Beneficial ownership throughout this prospectus with respect to the Company’s stockholders is determined according to the rules of the SEC, which generally provide that a person has beneficial ownership of a security if he, she or it possesses sole or shared voting or investment power over that security, including options and warrants that are currently exercisable or exercisable within 60 days of such disclosure.

Unless specified otherwise, amounts in this prospectus are presented in United States dollars.

Defined terms in the financial statements contained in this prospectus have the meanings ascribed to them in the financial statements.

iv


 

Cautionary Note Regarding Forward-Looking Statements

This prospectus contains forward-looking statements. All statements other than statements of historical facts contained in this prospectus, including statements regarding our future results of operations and financial position, business strategy, and plans and objectives of management for future operations, are forward-looking statements.
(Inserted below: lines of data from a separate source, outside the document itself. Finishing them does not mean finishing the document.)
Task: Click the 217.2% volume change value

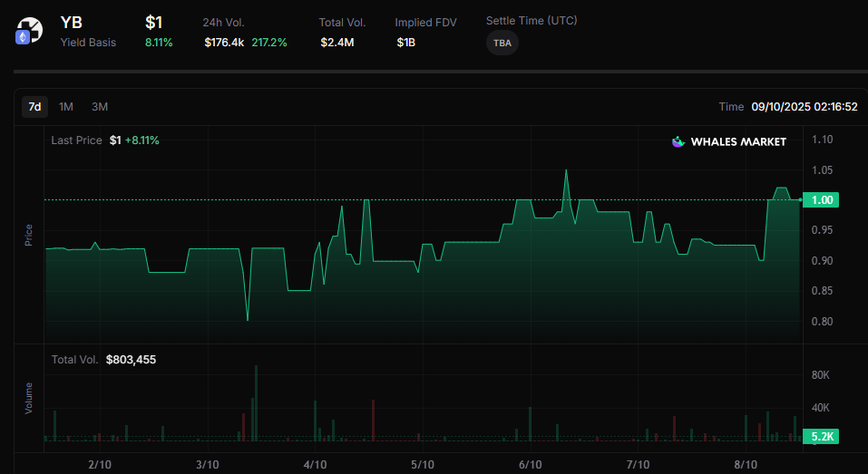Action: click(269, 43)
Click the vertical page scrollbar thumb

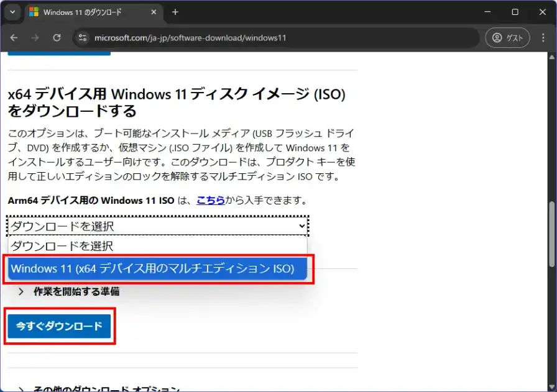(551, 236)
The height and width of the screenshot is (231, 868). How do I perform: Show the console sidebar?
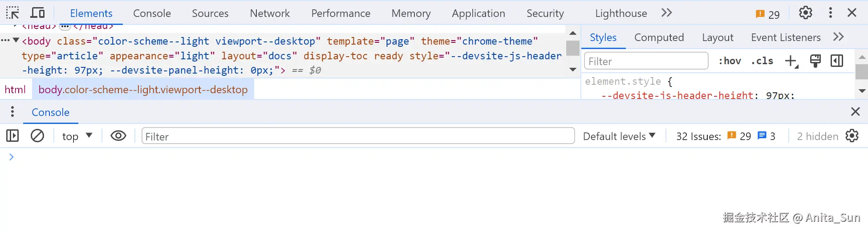[x=12, y=136]
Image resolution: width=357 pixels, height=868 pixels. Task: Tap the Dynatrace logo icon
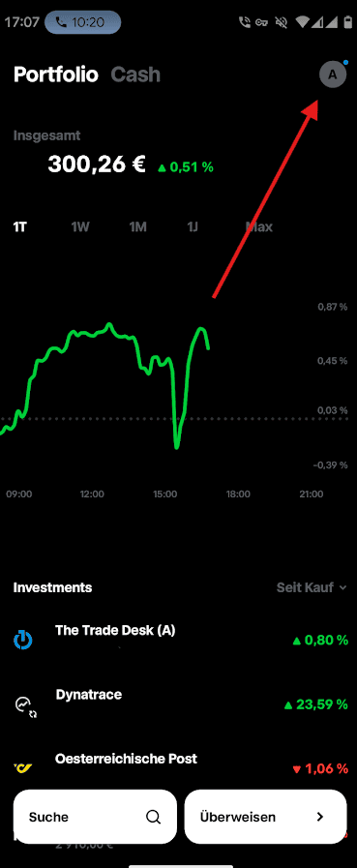[x=24, y=705]
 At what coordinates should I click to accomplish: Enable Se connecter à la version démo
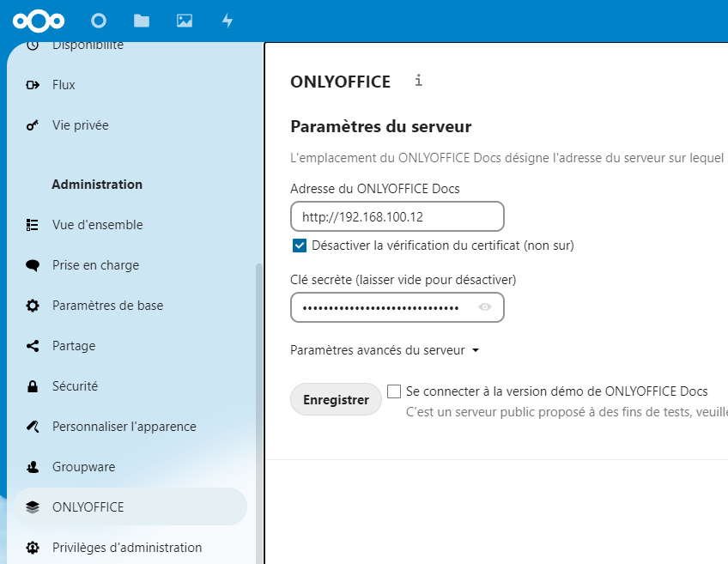click(x=394, y=391)
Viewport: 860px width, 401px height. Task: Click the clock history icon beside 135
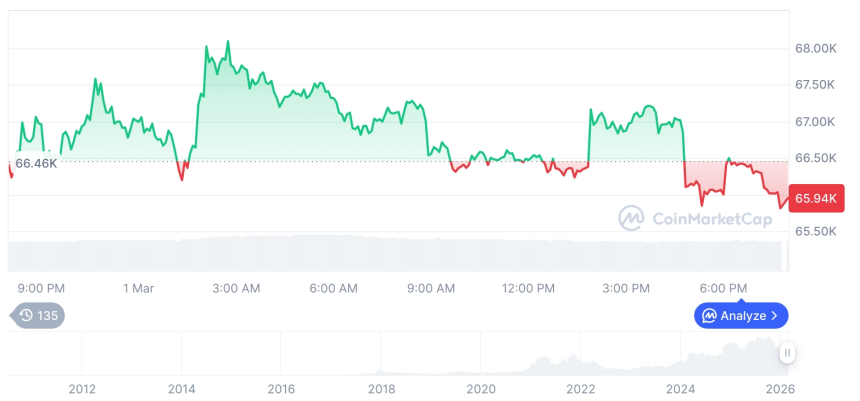point(27,316)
These statements involve known and unknown risks, uncertainties, and other important factors that are in some cases beyond our control and may cause our actual results, performance, or achievements to be materially different from any future results, performance, or achievements expressed or implied by the forward-looking statements.
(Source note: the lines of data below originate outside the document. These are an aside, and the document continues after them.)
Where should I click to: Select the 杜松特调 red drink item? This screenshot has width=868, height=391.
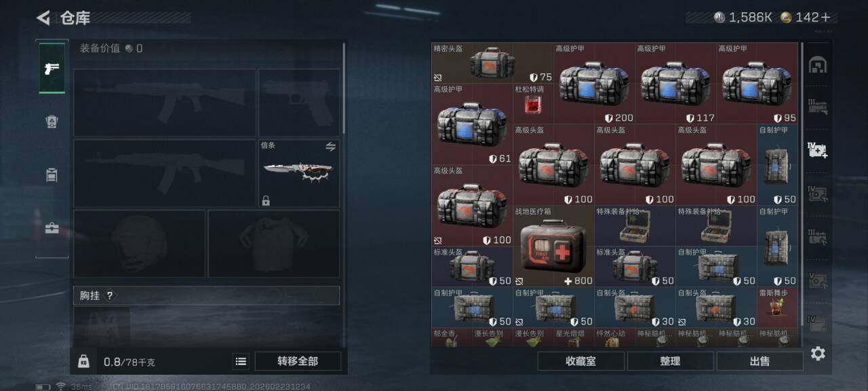[533, 104]
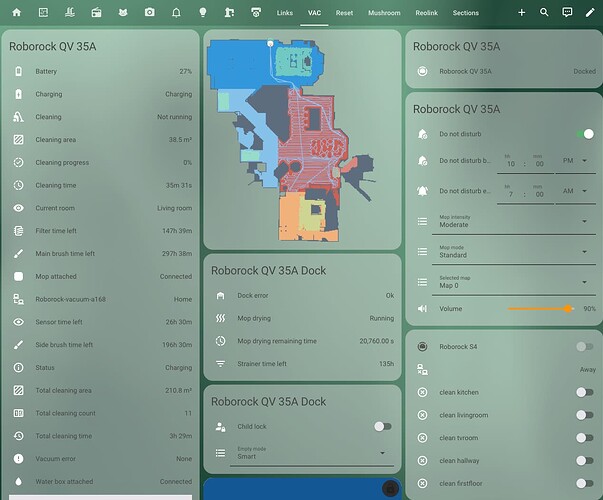
Task: Toggle Do not disturb switch
Action: (x=580, y=133)
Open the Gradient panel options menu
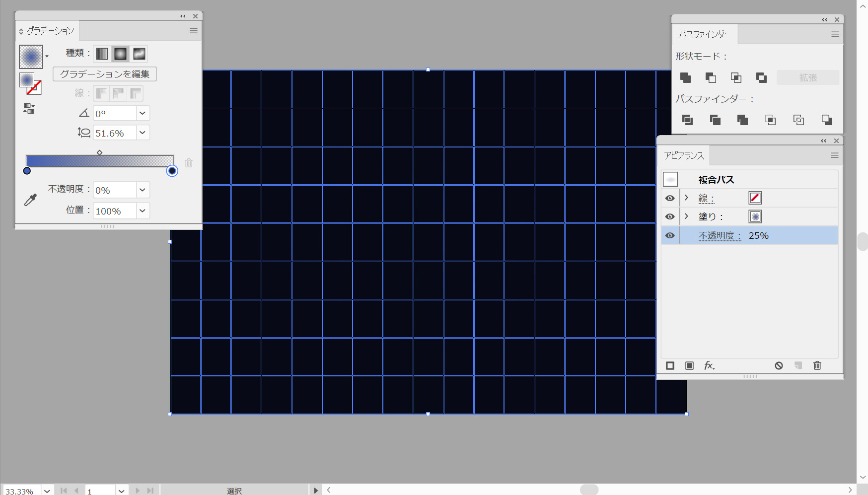 tap(194, 31)
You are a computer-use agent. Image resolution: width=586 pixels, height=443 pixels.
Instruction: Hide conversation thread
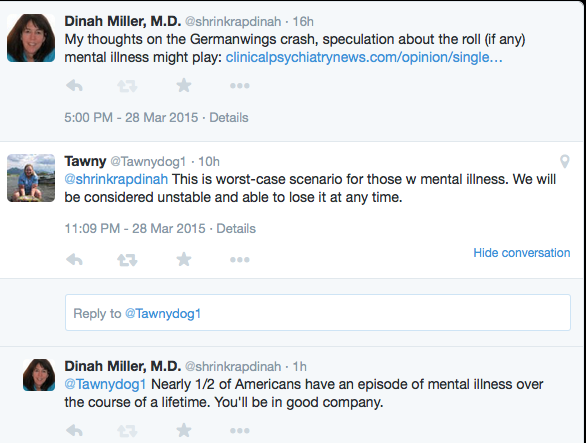coord(522,253)
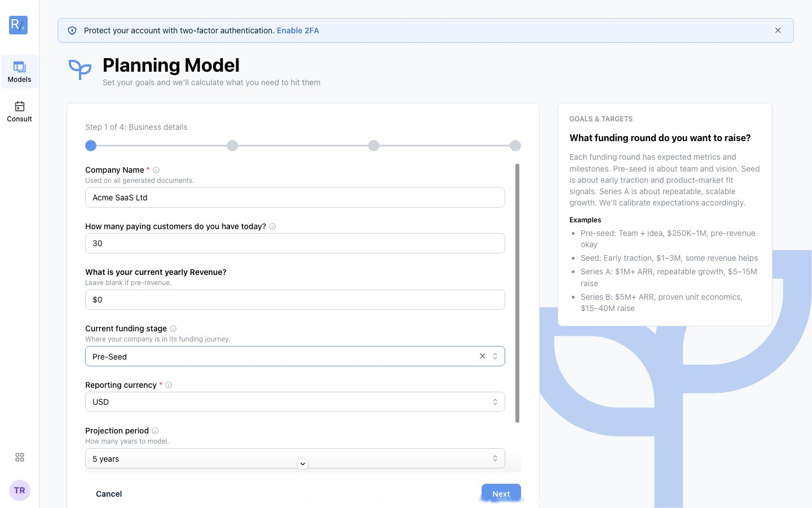
Task: Open the Projection period 5 years dropdown
Action: pos(295,458)
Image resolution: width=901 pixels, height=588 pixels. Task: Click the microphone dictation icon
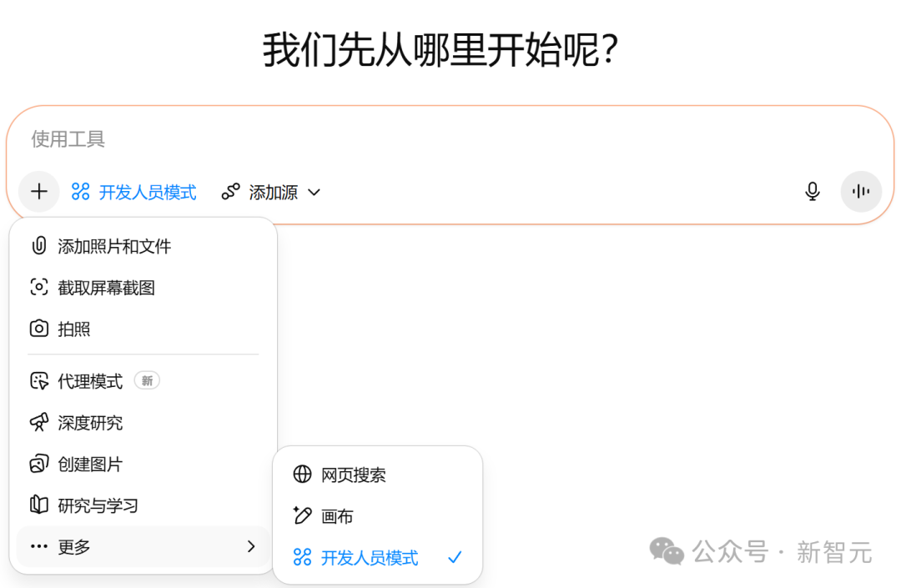click(x=812, y=192)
In some cases, you can identify forward-looking statements because they contain words such as “may,” “will,” “should,” “expects,” “plans,” “anticipates,” “could,” “intends,” “target,” “projects,” “contemplates,” “believes,” “estimates,” “predicts,” “potential,” or “continue” or the negative of these words or other similar terms or expressions that concern our expectations, strategy, plans, or intentions. Forward-looking statements contained in this prospectus include, but are not limited to, statements about:

our ability to obtain required financing;
our ability to maintain the listing of our Common Stock on a securities exchange;
our ability to successfully implement key acquisitions;
our success in retaining or recruiting, or changes required in, our officers, key employees, or directors, including the transition to a new management team in the first half of 2025;
our public securities’ potential liquidity and trading;
our ability to implement our announced business plan, including diversifying our assets;
the fact that we have not achieved commercialization and our ability to achieve commercialization in the future;
the outcome of any legal proceedings that may be instituted against us related to our current operations or the Business Combination;
existing regulations and regulatory developments in the United States and other jurisdictions;
the need to hire additional personnel and our ability to attract and retain such personnel;
our plans and ability to obtain, maintain, enforce, or protect intellectual property rights;
our business, operations and financial performance, including:
expectations with respect to financial and business performance, including financial projections and business metrics and any underlying assumptions thereunder;
expectations regarding future acquisitions, partnerships, or other relationships with third parties;
future business plans and growth opportunities;
expectations regarding product development and pipeline;
expectations regarding research and development efforts;
expectations regarding market size;
expectations regarding the competitive landscape; and
future capital requirements and sources and uses of cash, including the ability to obtain additional capital in the future.

1


 

Forward-looking statements are not guarantees of performance. You should not put undue reliance on these statements, which speak only as of the date hereof. The forward-looking statements contained in this prospectus are based on our current expectations and beliefs concerning future developments and their potential effects on our business. There can be no assurance that future developments affecting our business will be those that we have anticipated. These forward-looking statements involve a number of risks, uncertainties (some of which are beyond our control), or other assumptions that may cause actual results or performance to be materially different from those expressed or implied by these forward-looking statements. These risks and uncertainties include, but are not limited to, those factors under the heading "Risk Factors" in this prospectus, as well as the following important factors:

our ability to obtain financing;
our ability to meet NYSE American’s continued listing standards;
our ability to protect our intellectual property;
whether the market embraces our products and investments;
whether we achieve commercialization in a timely manner;
the outcome of any legal proceedings that may be instituted against us;
our ability to retain or recruit key employees;
costs related to being a public company;
changes in applicable laws or regulations;
the possibility that we may be adversely affected by economic, business, or competitive factors;
volatility in the markets caused by geopolitical and economic factors; and
other risks and uncertainties set forth under the heading “Risk Factors” and elsewhere in this prospectus.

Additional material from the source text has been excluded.